伝奇 A

TARO

貝割れ

 ある男の話から


 その日、私は仲間たちに誘われて食事に行きました。仲間と共に繁華街から路地に入り、しばらく歩いて、とある雑居ビルに入りました。古く黴臭いエレベーターで最上階に上がり、ドアが開くと、そこは中華料理屋の入り口でした。仲間の一人が、店の人間に予約を確認してから中に入りました。店員に導かれて、個室を案内されました。料理と酒が出て、宴が始まり、しばらく楽しく過ごしました。

 途中で気が付いたのですが、どの料理にも付け合せにカイワレ大根が盛り付けられているのです。特に好きでもなく、料理ごとに食べたり食べなかったりしたのですが、仲間を見ると率先して手を付けているようでした。物足りないのか、他の仲間の皿にまで手を付けて、ひと悶着まで起きていました。私は笑わせるための余興のつもりなのかな? と思っていたのですが、やがて本気の言い合いが始まり、それを仲裁した別の仲間の顔も真顔でした。

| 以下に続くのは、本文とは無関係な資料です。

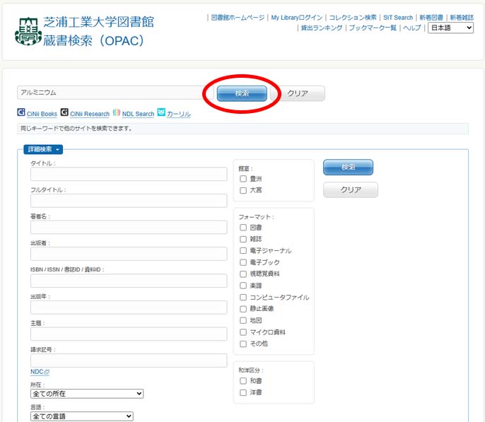Click the Shibaura library logo
Screen dimensions: 485x422
coord(28,31)
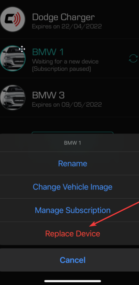Open the BMW 1 car thumbnail
The height and width of the screenshot is (285, 139).
coord(13,58)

 そこへ大皿が中央に置かれました。見ると白い何かが山盛りになっています。カイワレでした。カイワレ大根のサラダが大量に盛り付けられていたのです。歓声が上がります。みんな箸を突っ込んで自分の取り皿に移しています。

 私は呆れてみていました。こいつらどうしたんだろう? と思いましたが、酔いのせいもあり、放っておくことにしました。すると、誰かが、私の皿に勝手にカイワレを載せました。皿の容量を超えて無理やり山盛りにするのでテーブルにはみ出ていました。抗議しようと周りを見るとみんな夢中になって食べています。

「食べろ食べろ」と誰かが言いました。

「食べなよ食べなよ」

 別のところから声が上がりました。そして合唱のように全員で私に向かって食べるよう強制してくるのです。私は悪乗りが過ぎると思いましたが、乗りの悪い人間に思われたくなかったので、とりあえず一口、と思い口を付けました。味付けがされており意外においしかったので、そのまま一皿平らげて見せました。空になった皿にまたもや同じものが盛られます。いい加減薄気味悪く思っていると、大皿が空になり、それと共に皆一様に白けた雰囲気になり、食事会はお開きになりました。

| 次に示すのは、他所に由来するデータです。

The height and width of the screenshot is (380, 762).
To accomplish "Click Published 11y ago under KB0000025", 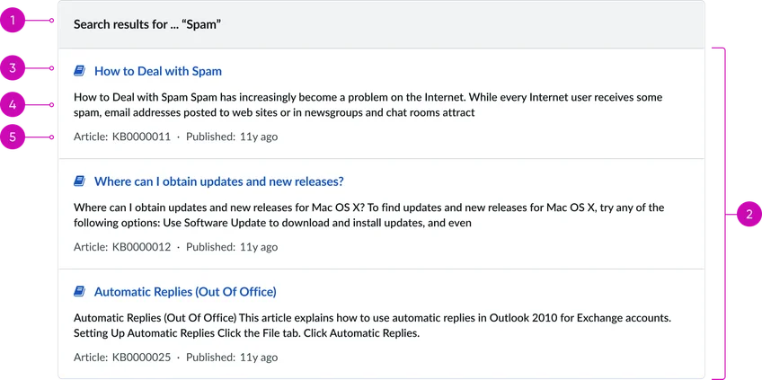I will [232, 358].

 私の腹は大量のカイワレ大根で満たされていました。それと酒の相性が悪かったのか、私は体調が悪くなり、タクシーで帰ることにしました。私は仲間と別れてから、大通りに出ると、手を上げてタクシーをつかまえました。乗り込んで行き先を告げると、私は座席でぐったりとなりました。

 しばらく時間が過ぎ、私は窓の外を眺めました。見知らぬ景色が流れてゆきます。不安になり、「今どこらへんですか?」と運転手に尋ねました。私の発声が覚束なかったのか、運転手は答えてくれません。もう一度大きな声ではっきり言ってやろうと思い息を吸い込んだその時、私は急激な嘔吐感に襲われました。車内でもどすのは嫌だったので、口を押さえながら一旦停車してくれるよう、運転手に頼みました。運転手は事態を察したのか、すぐに減速して、停まってくれました。

 私は電柱の陰に走り込み、そこで吐きました。すると、それを見届けたかのようにタクシーは走り去ってしまいました。私はまだ料金を払っていなかったので、予想外の出来事に驚きました。しかし、どうすることもできず、走り去るタクシーを呆然と見送ることしかできませんでした。

 私はこんな見知らぬ場所で一人残された不安を感じつつも、目線を戻しました。気分が悪く、頭痛を感じ始めていました。ふと、口の周りに違和感を感じ、指で探ると、繊維状のものが、口元から出ていました。正体はわかっていました。しかし、指でつまんで引き抜こうとすると、喉の奥にそれが引き抜かれていく感触を感じたので、慌てて引っ張り出しました。

 見るとそれは何本かの長めの髪の毛の束でした。私は驚いてつまんだ指を離してもう一方の手で払いのけました。自分の吐瀉物をとっさに確認しました。私は凍りつきました。真っ黒だったのです。あれだけ大量のカイワレを腹に詰め込んだのだから、そのまま出れば、そんな筈はないのです。

 髪の毛です。大量の髪の毛の塊がそこにありました。

 私はそこを急いで離れました。どう家にまでたどり着いたのか見当もつきません。私はその日、仲間と飲んだはずなのですが、誰と飲んだか、どこで飲んだか、まるで記憶がないのです。